I turned then with sudden, violent determination. I had to find a way through. There just had to be a way. Seeing her sitting there, calm and confident in me, the little bambino asleep in her arms, I felt there had to be a future. I couldn’t let her die up here in this world of utter desolation. If I had to tear a way through the lava with my bare hands I’d got to break a way through into the future for her and her father.
We went down towards the lava, found a track that ran to the left and started along it. Then Hacket stopped and I saw there was a man coming towards us. He wore no jacket and his shirt and trousers were burnt and torn. ‘You speak Italian, don’t you?’ Hacket said. ‘Find out whether there’s a way through.’

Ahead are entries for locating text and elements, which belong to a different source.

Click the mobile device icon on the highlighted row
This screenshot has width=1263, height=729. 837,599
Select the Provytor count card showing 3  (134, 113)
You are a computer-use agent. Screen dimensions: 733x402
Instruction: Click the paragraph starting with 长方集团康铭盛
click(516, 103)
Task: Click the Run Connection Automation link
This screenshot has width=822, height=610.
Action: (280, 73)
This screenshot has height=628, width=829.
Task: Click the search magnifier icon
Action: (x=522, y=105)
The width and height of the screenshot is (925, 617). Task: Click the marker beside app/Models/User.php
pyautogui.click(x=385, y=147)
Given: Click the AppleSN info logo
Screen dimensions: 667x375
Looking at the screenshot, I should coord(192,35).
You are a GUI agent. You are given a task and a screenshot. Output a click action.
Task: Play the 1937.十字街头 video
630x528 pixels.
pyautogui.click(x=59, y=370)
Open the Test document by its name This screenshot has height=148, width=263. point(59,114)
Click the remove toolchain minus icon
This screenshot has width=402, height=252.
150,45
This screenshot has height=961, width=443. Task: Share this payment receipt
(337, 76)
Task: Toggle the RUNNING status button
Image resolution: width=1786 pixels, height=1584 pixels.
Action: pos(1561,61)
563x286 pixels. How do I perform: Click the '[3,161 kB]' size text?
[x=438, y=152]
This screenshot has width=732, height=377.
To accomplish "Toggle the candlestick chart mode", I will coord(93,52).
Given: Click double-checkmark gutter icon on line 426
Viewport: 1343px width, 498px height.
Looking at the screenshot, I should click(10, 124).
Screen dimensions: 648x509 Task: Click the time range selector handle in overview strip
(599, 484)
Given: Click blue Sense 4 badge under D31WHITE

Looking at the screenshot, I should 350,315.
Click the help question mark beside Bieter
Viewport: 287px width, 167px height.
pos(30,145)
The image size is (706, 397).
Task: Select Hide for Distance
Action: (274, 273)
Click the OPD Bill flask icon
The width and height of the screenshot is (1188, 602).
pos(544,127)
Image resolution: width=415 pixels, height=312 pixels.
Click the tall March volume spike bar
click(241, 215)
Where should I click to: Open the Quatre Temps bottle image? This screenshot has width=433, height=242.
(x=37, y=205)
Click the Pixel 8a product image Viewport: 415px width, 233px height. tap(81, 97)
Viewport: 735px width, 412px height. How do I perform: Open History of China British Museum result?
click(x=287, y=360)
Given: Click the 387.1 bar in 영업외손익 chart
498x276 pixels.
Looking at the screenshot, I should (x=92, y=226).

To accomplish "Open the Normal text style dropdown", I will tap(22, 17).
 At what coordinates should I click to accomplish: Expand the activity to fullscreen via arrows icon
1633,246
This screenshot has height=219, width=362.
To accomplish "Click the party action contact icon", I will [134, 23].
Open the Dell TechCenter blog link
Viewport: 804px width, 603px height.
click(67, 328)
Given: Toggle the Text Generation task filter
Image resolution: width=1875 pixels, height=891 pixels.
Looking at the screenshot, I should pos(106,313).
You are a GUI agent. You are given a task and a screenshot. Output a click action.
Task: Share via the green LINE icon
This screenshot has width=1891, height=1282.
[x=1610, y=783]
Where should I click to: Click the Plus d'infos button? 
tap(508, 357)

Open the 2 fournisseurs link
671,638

I limped forward. ‘Can we get through?’ I asked him.
The man stopped. He stood staring at me for a moment and then came running towards us. Something about the stockiness of his build and the square set of his ash-caked jaw seemed familiar. ‘It’s Farrell, isn’t it?’ he asked in English.
‘Yes, but—’ And then I knew who it was. ‘Reece!’
He nodded. ‘Where’s Maxwell?’ He was panting as he stopped in front of us and his eyes looked wild.
‘Back on the road,’ I said. ‘He’s hurt. Is there a way through?’
He brushed his hand through his matted hair. ‘No. We’re completely cut off.’